Shift every coordinate in the answers of the listing below by adding 125, and reproduce all of its lines, requests included, leaving the pictures out.

/---

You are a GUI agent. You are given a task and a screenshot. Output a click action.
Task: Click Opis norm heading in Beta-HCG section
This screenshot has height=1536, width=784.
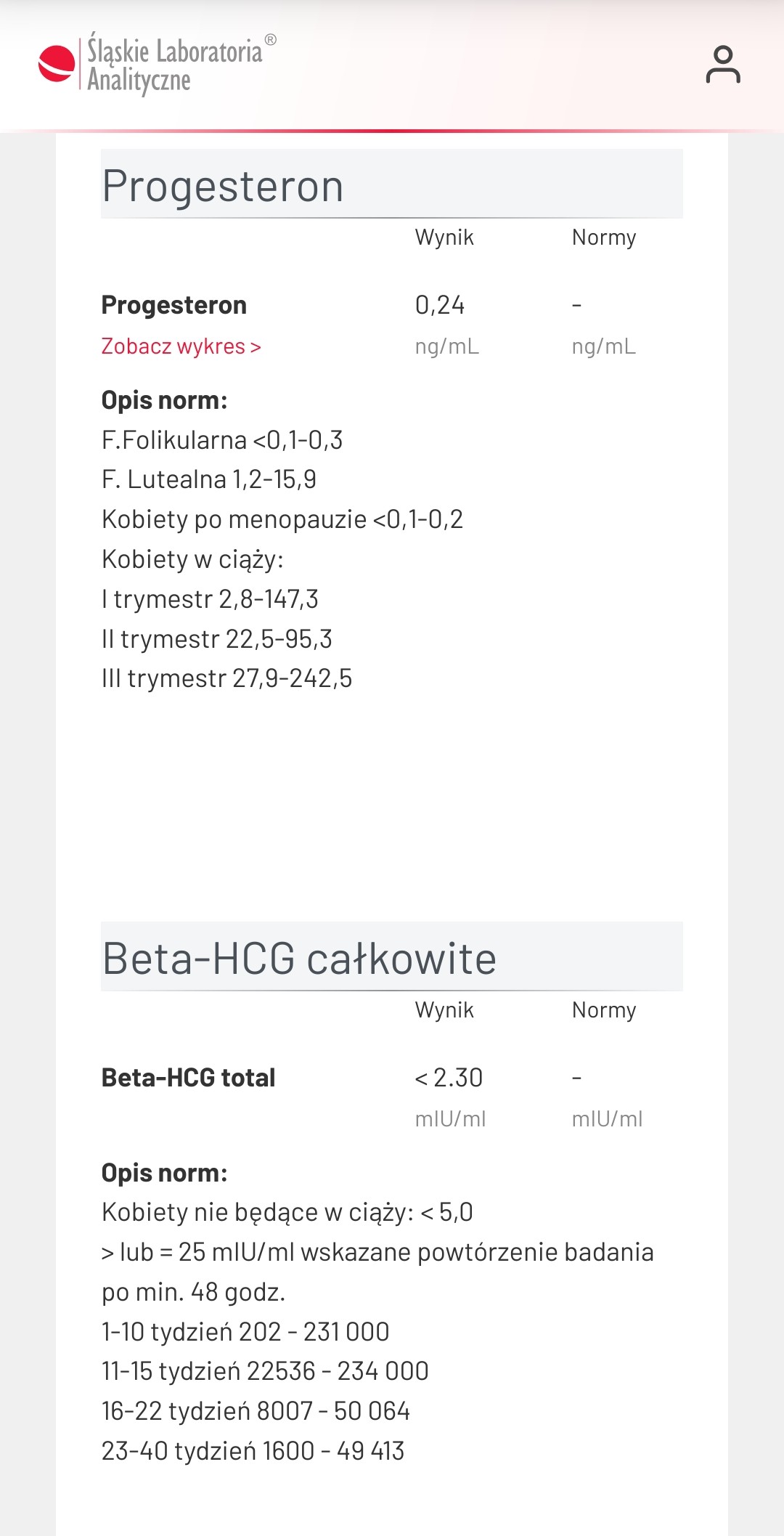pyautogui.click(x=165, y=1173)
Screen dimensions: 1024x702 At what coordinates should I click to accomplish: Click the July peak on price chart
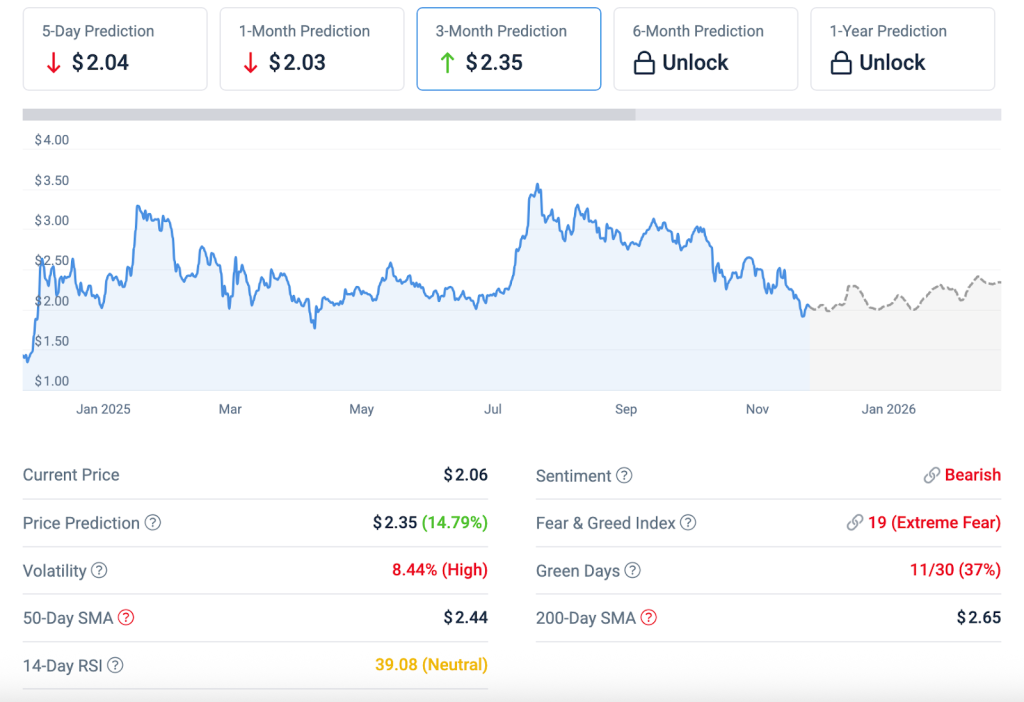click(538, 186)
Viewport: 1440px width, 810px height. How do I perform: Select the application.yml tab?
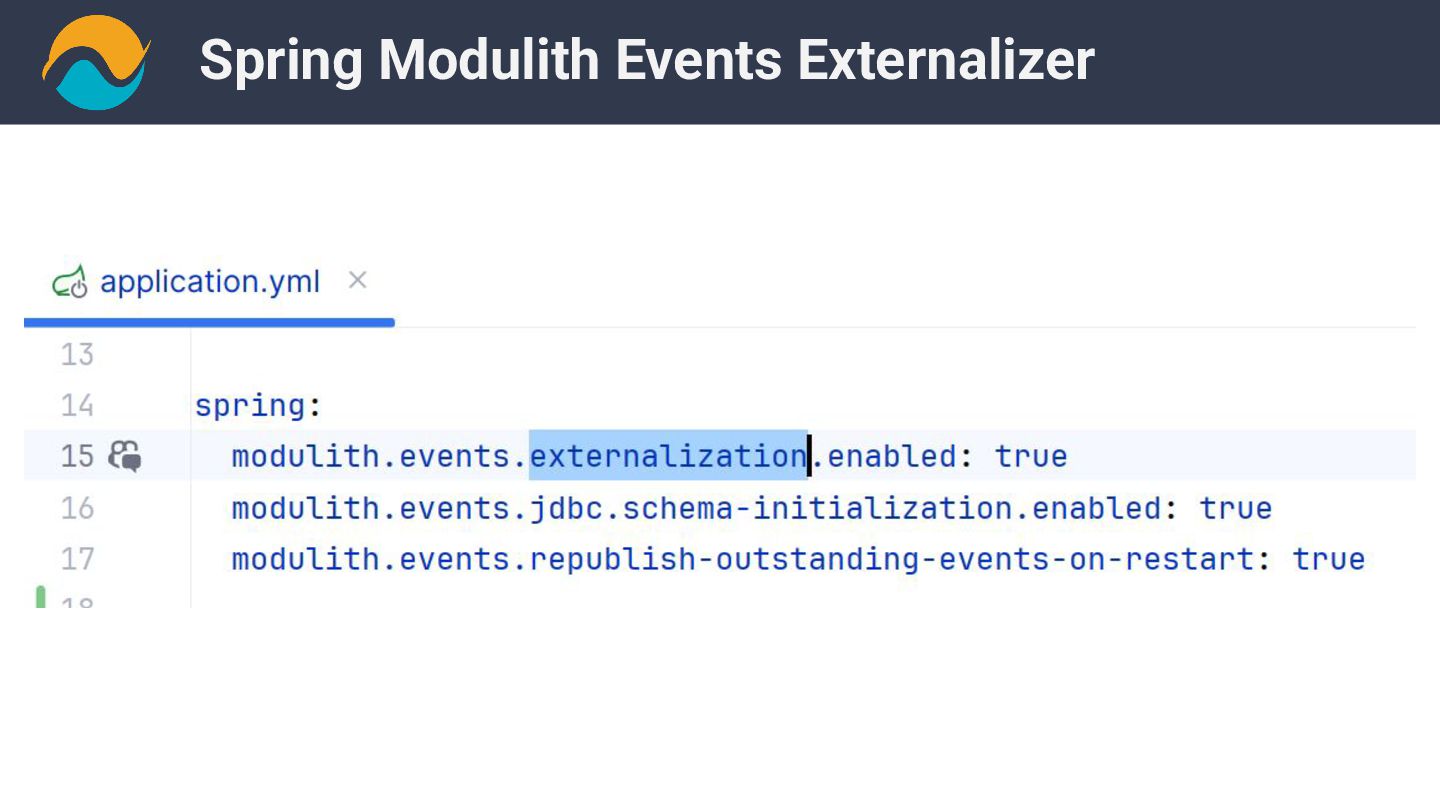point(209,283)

\---

> [TASK ANSWER]:
You are a GUI agent. You are given a task and a screenshot. Output a click action.
Task: Click Opis norm heading in Beta-HCG section
This screenshot has height=1536, width=784.
pyautogui.click(x=290, y=1298)
Screen dimensions: 1024x702 At what coordinates should I click to accomplish: Click the July peak on price chart
click(663, 311)
Viewport: 1440px width, 810px height. How do I perform: Select the application.yml tab?
point(334,408)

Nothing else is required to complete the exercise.